Evidence: 1)After confirming the presence of functional GABAA receptors in their SCN preparation, the authors demonstrated that melatonin (10nM) potentiates GABA-induced Cl- currents, as recorded in a whole-cell patch-clamp system. This effect was not due to a Cl- driving force as a Cl- - based intracellular solution was used.  Moreover, melatonin increased the slope of the current-voltage curve (I-V) without
altering the reversal potential, indicating that its enhancement of GABAergic function was due to increased GABAA receptor- activated whole-cell membrane conductance.

               2) The enhancing  effect of melatonin on GABAergic activity in SCN neurons appears to involve the Mel1a  subtype, since only this receptor was detected in the SCN by RT-PCR and southern blotting.
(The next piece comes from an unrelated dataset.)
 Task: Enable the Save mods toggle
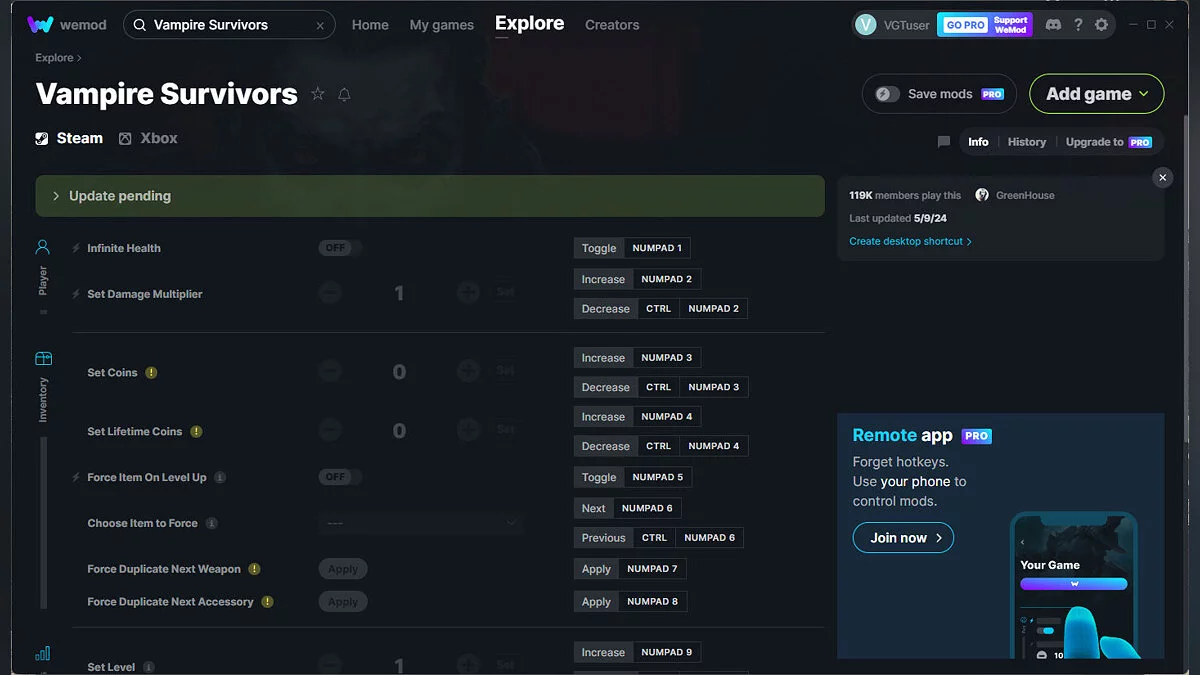pos(888,94)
               3) In contrast to its effect in the SCN, melatonin inhibited GABA-induced Cl- currents in the hippocampus. However, only the Mel1b subtype was detected in the hippocampus by RT-PCR and southern blotting, suggesting that this receptor mediates the inhibitory action of melatonin  on GABAergic activity.

                4) In addition, the Mel1b antagonist, 4P-hippocampuPDOT, blocked the effect of melatonin in the hippocampus, but did not affect melatonin-induced  enhancement of GABAergic activity in the SCN.

                 5) This differential modulation of GABAergic activity, by the two melatonin receptor subtypes, was further confirmed by examining the effects of melatonin in HEK 293 cells co-transfected with either Mel1a or Mel1b receptors and GABAA receptors.  As observed in situ, the Mel1a or Mel1b receptors mediated enhancement or  inhibition of GABA -induced neuronal hyperpolarization, respectively.

Why is this paper important ? This is not the first paper to demonstrate a functional interaction between melatonin and GABA. However, this study has demonstrated for the first time that melatonin can either enhance or  suppress GABAergic function in the CNS, depending on the receptor subtype involved.

      In view of the widespread effects of GABA on neuronal function in the CNS, these findings set the stage for a better understanding of  the mechanisms underlying the diverse physiological effects of melatonin. As noted by the authors,  since the  two high-affinity melatonin receptors examined  are both coupled to similar signalling pathways, it is expected that other pathways underlie the differential effects of
melatonin on GABAergic activity.

      As noted earlier, melatonin inhibits  the AC pathway via activation of either Mel1a or Mel1b receptors, which are coupled to Gi.    In addition, there is evidence that melatonin can potentiate the stimulation of phospholipase C by other agents, probably via the beta/gamma subunits, which are released following activation of Gi. Since phosphorylation can either increase or decrease GABAergic activity, depending on the protein kinases and GABAA subunits involved,  it is possible that either suppression of the AC-cAMP-PKA pathway or activation of  the  PLC-PKC cascade by melatonin could alter GABAergic function. However, the precise mechanisms involved in the differential effects mediated by
Mel1a and Mel1b await clarification.
 

Abstract: Melatonin, a hormone principally produced and released by the pineal gland, has been shown to regulate a variety of biological functions including circadian rhythms, sleep-wake cycles and reproduction, presumably through activating  high-affinity G-protein- coupled receptors. We report here that these subtypes can differentially modulate the function of type-A  gamma-aminobutyric acid (GABAA) receptor, the principal neurotransmitter receptor mediating synaptic inhibition in the CNS. This work demonstrates that melatonin, through activation of different receptor subtypes, can exert opposite effects on the same substrate, suggesting that receptor subtype is the primary molecular basis for the diversity of melatonin’s effects.